Required work
Quote only the lines from the top of the listing below down to and including the line with "Given: Click the Security shield icon".

--- --- ---

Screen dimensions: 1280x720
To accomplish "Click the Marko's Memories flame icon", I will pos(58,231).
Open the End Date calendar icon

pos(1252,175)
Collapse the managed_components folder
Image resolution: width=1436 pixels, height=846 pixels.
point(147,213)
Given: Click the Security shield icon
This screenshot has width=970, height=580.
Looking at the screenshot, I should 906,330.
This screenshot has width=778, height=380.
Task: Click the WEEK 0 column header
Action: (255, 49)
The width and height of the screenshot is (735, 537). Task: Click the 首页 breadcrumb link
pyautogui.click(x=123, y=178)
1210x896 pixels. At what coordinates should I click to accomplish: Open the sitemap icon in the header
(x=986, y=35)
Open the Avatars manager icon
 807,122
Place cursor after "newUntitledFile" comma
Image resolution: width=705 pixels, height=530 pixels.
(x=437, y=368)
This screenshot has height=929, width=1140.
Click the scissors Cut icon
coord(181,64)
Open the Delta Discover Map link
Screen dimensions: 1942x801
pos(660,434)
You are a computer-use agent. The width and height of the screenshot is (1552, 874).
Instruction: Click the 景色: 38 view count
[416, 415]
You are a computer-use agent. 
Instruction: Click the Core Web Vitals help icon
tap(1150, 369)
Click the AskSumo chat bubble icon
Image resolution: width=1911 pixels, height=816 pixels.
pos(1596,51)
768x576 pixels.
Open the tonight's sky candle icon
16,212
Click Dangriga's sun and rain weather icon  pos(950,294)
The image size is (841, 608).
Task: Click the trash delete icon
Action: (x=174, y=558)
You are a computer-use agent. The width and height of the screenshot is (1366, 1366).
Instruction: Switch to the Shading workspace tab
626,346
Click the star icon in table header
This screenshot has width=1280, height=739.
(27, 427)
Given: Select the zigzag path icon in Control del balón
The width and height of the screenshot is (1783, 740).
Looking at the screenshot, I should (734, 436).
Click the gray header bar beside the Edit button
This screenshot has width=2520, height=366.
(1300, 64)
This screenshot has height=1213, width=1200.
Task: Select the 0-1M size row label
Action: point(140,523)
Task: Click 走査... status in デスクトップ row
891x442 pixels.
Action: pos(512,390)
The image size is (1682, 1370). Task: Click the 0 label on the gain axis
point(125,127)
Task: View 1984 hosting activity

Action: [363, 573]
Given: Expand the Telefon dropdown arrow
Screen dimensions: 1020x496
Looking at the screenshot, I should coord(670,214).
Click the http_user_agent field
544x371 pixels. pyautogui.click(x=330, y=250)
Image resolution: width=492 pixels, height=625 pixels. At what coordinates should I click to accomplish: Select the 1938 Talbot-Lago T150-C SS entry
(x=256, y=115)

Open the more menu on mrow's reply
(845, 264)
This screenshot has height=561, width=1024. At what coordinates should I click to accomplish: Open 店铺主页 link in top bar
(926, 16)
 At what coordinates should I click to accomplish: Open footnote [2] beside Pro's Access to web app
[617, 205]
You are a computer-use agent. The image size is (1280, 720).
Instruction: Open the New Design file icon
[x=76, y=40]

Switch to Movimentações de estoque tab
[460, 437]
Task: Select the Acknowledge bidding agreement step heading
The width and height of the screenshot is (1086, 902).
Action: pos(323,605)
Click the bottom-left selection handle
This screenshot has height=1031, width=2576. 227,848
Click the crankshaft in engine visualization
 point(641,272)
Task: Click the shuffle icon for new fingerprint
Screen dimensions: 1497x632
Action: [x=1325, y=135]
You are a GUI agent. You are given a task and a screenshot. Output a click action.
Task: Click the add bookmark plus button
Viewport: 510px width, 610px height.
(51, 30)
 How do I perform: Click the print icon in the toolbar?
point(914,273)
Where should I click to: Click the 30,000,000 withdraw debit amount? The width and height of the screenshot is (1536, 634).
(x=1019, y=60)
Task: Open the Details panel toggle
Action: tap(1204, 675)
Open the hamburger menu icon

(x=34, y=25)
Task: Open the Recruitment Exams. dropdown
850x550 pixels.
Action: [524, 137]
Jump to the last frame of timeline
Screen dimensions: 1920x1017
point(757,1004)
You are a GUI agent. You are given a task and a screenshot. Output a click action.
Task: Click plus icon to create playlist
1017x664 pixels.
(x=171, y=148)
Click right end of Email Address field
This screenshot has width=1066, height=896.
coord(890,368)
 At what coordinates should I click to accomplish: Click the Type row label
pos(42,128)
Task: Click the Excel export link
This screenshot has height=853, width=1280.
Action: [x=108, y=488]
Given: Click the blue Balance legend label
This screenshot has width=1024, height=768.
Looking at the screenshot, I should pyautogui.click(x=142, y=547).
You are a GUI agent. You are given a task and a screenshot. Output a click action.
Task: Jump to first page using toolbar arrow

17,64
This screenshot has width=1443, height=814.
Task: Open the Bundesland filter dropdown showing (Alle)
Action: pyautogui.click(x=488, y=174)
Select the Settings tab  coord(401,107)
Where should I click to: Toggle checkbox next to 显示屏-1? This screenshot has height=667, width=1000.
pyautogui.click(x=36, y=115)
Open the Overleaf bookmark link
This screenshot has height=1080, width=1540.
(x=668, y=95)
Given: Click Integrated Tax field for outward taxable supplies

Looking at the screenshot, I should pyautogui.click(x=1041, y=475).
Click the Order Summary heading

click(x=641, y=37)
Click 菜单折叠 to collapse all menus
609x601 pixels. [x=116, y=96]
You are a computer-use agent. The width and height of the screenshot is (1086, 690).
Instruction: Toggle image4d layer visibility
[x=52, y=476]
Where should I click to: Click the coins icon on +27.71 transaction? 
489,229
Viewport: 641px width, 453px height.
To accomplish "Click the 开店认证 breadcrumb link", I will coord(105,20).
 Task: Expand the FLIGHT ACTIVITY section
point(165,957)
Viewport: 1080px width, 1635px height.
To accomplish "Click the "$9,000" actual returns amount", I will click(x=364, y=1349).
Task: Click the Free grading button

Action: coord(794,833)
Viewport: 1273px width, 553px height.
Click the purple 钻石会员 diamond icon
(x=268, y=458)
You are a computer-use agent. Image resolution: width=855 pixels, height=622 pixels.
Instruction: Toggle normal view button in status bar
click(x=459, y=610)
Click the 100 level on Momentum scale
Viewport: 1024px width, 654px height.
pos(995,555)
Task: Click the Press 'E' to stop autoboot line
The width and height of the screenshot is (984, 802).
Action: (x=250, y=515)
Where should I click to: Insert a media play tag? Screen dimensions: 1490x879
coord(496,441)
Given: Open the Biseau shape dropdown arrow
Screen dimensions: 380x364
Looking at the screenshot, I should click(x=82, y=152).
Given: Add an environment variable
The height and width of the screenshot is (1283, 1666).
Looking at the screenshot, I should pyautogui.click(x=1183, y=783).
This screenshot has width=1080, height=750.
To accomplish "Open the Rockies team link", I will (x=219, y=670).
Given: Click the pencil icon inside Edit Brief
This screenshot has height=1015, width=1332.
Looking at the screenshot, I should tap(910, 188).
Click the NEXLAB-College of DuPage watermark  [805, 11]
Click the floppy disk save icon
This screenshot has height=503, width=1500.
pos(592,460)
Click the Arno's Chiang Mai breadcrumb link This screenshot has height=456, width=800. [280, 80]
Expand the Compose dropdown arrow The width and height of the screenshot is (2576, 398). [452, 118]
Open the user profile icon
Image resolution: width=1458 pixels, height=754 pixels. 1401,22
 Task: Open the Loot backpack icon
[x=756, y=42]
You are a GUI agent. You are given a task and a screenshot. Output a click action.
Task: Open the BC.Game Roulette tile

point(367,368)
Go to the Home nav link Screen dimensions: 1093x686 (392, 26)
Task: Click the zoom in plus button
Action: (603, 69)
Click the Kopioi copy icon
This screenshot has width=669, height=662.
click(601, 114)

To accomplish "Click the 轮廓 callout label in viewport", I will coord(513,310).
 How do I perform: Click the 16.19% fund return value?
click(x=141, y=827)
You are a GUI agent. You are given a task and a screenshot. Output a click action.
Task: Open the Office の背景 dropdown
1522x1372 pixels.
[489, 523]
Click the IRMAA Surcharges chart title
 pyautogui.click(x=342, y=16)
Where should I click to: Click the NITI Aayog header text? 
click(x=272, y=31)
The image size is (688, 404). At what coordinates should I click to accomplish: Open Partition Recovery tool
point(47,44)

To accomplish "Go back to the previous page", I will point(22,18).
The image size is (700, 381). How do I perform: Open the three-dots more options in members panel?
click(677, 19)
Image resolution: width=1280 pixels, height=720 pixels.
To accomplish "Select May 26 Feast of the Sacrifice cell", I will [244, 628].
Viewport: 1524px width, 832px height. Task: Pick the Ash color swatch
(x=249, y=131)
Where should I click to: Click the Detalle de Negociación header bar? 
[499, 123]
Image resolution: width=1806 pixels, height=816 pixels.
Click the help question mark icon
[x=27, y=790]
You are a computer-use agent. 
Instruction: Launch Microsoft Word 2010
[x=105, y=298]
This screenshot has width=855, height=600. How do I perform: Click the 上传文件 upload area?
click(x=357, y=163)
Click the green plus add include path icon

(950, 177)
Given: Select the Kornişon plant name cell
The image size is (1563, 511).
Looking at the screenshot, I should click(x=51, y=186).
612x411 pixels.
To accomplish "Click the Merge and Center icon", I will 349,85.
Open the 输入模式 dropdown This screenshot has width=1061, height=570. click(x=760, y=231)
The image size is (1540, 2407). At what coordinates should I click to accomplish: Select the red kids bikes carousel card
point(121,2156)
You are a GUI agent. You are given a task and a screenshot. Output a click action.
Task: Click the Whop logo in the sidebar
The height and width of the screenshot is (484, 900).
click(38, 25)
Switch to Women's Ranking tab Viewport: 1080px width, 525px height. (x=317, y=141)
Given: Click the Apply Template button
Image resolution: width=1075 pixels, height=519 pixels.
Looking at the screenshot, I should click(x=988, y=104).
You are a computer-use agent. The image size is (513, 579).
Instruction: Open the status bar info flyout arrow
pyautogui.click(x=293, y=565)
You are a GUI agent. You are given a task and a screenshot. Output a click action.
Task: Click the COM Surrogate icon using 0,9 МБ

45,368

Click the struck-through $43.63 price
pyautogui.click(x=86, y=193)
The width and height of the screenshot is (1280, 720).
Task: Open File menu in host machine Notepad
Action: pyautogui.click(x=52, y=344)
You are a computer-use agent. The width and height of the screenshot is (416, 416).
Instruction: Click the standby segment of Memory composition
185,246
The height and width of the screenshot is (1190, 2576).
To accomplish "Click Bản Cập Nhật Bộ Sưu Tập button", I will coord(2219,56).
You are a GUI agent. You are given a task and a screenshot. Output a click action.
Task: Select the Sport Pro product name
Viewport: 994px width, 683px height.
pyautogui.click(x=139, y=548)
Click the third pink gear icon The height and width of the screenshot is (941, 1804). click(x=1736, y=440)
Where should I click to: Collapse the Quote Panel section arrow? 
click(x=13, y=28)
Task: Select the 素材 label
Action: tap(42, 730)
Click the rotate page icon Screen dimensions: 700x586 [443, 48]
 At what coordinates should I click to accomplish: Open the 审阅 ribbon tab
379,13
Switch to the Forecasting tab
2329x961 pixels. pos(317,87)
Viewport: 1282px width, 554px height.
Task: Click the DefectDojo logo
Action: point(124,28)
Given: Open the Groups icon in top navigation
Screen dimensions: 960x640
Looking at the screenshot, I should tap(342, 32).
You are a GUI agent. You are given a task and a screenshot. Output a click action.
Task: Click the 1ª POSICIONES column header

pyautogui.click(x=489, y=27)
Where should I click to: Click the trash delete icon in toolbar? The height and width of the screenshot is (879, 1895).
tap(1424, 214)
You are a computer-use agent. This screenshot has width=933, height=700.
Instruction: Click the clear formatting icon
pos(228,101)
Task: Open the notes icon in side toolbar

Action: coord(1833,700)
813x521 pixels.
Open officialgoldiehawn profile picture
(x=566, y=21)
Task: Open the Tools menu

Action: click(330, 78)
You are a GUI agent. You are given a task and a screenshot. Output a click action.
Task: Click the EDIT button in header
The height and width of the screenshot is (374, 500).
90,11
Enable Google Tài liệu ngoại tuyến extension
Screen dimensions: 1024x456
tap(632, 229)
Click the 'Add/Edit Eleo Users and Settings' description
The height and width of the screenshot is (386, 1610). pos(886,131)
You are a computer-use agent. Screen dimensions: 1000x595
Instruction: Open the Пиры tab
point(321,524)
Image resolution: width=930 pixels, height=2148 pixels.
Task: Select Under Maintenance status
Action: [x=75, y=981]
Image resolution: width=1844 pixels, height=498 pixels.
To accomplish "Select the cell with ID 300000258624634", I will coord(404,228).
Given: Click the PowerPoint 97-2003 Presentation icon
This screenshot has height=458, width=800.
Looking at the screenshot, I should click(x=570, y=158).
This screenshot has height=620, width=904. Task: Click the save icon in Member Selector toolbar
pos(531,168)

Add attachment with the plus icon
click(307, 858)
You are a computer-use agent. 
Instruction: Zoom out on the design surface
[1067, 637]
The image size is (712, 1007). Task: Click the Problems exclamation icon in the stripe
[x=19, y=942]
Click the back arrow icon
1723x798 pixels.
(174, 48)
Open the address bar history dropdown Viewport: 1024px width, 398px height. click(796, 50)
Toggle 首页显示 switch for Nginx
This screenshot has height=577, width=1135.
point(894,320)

--- --- ---

Answer
Screen dimensions: 1280x720
To accomplish "Click the Marko's Memories flame icon", I will pos(58,231).
Open the End Date calendar icon

pos(1252,175)
Collapse the managed_components folder
Image resolution: width=1436 pixels, height=846 pixels.
point(147,213)
Given: Click the Security shield icon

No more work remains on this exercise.